Saturday night. New York City. The air is hot. The streets are crowded. The restaurants are filling up with people just starting their nights. And there I am. Walking into Colicchio and Sons, ready to take on the chef’s tasting menu with the accompanying wine pairing. Alone.
I’d never gone all-out by at a restaurant on my own, but I figured “hell, I’m in NYC, and if none of my friends are as determined to spend way too much money on an 8 course meal, goddamnit I’m still going.” And, it ended up being one of my favorite meals, because I could take in every aspect of my dining experience without thinking about anyone else, or filling up that time with conversation.
The first thing that struck me was the decor. Breathtaking. Swanky. Glamorous. Upscale. Sexy. Chic. Pick an adjective, any adjective. It completely embodied everything I think of when I think New York City sophistication: the wine collection stunningly displayed, vast dining areas, dark wood and accents, and a huge floral arrangement. The attention to detail was impeccable: the line motif was carried out through the rugs, the glass walls, the hanging lights, even the candle holder on the tables. If you want to make a girl feel like she’s in the Big City, this is the place to go.
And then in a blink of an eye, my tasting menu commenced. I was surprised, and a little let down by the fact that there was no amuse bouche. The menu went straight into the Langoustine with honshimeji and ginger – the best dish of the night.
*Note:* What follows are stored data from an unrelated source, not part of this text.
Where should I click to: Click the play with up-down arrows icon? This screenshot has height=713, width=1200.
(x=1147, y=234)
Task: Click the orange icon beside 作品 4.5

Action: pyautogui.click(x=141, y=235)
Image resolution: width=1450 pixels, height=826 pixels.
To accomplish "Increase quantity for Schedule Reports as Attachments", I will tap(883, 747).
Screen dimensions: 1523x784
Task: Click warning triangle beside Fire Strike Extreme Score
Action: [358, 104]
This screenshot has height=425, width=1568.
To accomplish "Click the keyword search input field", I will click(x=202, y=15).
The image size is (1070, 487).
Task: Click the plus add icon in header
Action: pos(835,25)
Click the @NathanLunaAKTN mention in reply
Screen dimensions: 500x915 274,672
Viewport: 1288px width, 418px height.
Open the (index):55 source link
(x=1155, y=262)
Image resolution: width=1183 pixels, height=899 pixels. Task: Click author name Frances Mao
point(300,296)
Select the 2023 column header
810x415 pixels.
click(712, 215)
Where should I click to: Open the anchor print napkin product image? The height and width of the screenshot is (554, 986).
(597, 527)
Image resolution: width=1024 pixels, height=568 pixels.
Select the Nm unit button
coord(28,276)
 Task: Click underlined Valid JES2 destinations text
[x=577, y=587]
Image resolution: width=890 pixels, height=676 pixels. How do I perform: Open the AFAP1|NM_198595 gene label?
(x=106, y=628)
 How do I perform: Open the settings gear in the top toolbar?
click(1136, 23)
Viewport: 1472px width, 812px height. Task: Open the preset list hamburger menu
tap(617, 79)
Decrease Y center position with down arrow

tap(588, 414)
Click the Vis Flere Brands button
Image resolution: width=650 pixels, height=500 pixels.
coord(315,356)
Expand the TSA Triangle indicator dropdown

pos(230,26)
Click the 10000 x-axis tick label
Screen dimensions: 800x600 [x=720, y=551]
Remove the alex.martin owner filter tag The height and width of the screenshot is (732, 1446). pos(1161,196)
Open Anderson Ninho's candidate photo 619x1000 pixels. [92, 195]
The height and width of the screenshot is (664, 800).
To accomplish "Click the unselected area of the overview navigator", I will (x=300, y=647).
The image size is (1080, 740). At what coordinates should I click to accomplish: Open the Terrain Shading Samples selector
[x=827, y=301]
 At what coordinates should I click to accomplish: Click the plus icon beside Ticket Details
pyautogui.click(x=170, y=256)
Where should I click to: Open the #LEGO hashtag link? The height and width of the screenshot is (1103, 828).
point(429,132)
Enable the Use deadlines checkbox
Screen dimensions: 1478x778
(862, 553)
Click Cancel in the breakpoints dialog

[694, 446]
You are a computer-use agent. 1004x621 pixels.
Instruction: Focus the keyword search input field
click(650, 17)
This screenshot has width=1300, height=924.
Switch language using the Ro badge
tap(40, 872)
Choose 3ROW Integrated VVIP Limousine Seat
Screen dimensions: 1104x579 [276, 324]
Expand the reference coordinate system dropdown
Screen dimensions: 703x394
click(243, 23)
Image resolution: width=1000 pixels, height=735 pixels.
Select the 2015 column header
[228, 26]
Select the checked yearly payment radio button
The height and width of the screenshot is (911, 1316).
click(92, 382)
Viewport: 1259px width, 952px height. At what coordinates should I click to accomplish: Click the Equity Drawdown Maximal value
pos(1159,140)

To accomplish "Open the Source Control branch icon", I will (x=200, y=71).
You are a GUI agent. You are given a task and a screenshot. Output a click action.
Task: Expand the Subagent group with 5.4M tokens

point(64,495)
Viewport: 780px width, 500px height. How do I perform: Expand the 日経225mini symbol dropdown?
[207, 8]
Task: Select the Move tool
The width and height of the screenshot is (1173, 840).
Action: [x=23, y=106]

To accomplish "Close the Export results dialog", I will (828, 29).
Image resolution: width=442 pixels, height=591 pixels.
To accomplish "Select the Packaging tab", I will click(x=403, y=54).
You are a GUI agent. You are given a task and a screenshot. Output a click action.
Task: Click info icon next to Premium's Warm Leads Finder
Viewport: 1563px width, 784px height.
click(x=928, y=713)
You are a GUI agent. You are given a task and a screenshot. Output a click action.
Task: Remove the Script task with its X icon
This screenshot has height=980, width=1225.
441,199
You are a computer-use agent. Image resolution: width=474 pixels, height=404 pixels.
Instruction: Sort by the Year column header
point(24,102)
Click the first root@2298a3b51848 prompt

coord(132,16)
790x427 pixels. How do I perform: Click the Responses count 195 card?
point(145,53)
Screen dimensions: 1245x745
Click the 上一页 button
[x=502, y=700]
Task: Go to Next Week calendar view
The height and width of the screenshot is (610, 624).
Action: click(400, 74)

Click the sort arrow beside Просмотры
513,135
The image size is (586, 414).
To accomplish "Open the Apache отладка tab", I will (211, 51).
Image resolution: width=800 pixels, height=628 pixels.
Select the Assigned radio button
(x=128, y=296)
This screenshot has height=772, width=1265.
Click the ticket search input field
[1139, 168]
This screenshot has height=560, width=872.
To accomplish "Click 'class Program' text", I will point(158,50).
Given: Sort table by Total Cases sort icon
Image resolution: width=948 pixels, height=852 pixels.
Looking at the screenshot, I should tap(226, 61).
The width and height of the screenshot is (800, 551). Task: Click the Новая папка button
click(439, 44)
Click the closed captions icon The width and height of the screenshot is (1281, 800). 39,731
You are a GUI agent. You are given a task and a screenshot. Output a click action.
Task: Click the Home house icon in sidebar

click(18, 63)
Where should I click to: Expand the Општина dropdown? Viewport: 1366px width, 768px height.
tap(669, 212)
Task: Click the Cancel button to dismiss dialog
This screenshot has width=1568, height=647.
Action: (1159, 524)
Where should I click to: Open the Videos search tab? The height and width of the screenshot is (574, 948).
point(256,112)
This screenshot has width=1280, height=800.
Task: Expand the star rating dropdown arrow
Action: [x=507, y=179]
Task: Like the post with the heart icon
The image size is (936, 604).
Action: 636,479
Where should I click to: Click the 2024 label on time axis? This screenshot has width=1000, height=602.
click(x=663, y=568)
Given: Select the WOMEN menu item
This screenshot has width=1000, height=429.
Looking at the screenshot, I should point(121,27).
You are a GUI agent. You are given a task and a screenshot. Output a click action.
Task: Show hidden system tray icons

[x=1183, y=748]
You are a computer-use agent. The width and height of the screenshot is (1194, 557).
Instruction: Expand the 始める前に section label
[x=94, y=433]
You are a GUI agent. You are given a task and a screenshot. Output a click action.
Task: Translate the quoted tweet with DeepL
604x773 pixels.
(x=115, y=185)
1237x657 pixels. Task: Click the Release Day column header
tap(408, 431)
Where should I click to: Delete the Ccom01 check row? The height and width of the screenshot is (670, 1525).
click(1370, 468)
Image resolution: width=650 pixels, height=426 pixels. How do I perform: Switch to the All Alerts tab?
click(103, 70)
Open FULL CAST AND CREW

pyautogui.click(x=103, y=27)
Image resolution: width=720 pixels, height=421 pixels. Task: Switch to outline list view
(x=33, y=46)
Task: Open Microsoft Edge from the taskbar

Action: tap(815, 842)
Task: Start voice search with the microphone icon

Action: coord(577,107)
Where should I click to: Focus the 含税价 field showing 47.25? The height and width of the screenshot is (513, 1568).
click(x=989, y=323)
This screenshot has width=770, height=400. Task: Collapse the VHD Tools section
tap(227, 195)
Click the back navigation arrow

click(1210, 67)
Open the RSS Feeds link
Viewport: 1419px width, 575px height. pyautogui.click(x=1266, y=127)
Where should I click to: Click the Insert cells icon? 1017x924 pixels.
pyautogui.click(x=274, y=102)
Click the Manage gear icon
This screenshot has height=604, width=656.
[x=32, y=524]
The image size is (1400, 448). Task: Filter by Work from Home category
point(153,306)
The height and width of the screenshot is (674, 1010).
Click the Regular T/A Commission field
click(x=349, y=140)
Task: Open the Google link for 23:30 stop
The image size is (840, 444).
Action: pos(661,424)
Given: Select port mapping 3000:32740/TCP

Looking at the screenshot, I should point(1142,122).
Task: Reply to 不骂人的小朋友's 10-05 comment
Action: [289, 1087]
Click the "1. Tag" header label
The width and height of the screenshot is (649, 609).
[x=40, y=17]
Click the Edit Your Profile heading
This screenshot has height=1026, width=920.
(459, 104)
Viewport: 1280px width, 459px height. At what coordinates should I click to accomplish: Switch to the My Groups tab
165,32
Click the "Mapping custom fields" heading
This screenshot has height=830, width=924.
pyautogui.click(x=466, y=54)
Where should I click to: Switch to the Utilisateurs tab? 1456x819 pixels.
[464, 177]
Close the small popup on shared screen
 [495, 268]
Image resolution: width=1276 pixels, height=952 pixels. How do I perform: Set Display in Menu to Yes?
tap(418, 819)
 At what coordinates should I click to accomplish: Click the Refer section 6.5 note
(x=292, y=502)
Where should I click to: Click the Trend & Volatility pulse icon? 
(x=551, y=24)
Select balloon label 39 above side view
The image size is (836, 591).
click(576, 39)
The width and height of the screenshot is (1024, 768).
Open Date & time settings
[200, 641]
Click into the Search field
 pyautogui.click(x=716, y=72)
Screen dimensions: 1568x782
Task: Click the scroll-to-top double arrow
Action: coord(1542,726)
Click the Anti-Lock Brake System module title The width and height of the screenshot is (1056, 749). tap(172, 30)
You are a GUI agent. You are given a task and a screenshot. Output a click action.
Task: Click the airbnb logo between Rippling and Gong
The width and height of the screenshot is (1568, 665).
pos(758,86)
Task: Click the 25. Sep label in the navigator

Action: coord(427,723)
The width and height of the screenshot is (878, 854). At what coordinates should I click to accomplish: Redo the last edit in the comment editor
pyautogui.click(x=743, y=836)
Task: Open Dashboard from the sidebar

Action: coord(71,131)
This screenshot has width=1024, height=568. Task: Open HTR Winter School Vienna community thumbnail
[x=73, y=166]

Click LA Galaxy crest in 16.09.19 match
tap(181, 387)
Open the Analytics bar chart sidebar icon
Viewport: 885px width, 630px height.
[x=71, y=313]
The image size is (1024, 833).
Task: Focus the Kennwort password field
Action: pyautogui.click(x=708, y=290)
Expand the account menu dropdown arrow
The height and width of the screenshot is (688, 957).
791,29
The creamy, Japanese-inspired broth created a deeper, richer flavor than I’m used to seeing in first course – a happy surprise.
I had barely put down my fork when the next dish arrived: scallops with a foie gras terrine, honey turnips, and puntarelle – the worst dish of the night. Although fruit pairs well with foie gras, the honey-roasted turnip and honey pollen overpowered it.
Suddenly BOOM! The next course arrived, without the wine being poured, or even my silverware on the table. It was like the staff was in a race to see how quickly I could finish my meal and get out of there. Was it because I was alone? I thought it might be, so I smiled at my waiter and said, “Hey, just because I’m alone, doesn’t mean I need to rush through this meal. I’m here, and it’s okay to take the time to do things right, like give me a fork to eat with or some wine to drink with my dish.” He took it well, and while my server Joseph was exceptional and the timing improved, my service, and the service I saw at other tables, was all over the place the entire night (not because of my waiter, who was wonderful). Shocking for such an esteemed restaurant.
The rest of the meal is too long to describe, so I’ll just call out the highlights. Why didn’t anyone tell me about sea beans?! Tiny, tiny green-bean-like veggies served with poached Turbot, and were packed with so much flavor; it was possibly the biggest discovery of the week! Hey San Francisco! Get with the program and start adding sea beans to the menu. If I don’t see them within 3 months, I’m writing an angry letter.
The other highlight: dessert. So thoughtful, with 2 courses that progressed from dull sweetness, to intense richness. The Greek yogurt parfait with rose water gelee, pistachio, and rhubarb was particularly good: filled with the freshness of spring, it was the ultimate transition dish, cleansing the palate for the indulgence to come.
My overall impression was that this was a perfect example of NYC fine-dining, and a good example of how San Francisco cuisine is different. While the menu featured seasonal ingredients, my overall impression was that the dishes were mainly driven by technique; the ingredients were there, but the dishes were not meant to emphasize or enhance individual flavors through simplicity or subtlety. The portions were large, the sauces were rich, the ingredients were luxurious, and the technique behind the plate shined brighter than the quality of of the food itself. And I mean that in a good way – that kitchen knows how to make a mean vadouvan, something that’s frankly difficult to find in the Bay Area.
I certainly left feeling a little bit like a character from Sex and the City, but less needy and way more awesome. I left feeling like the definition of “metropolitan chic,” so Colicchio and Sons must be doing something right.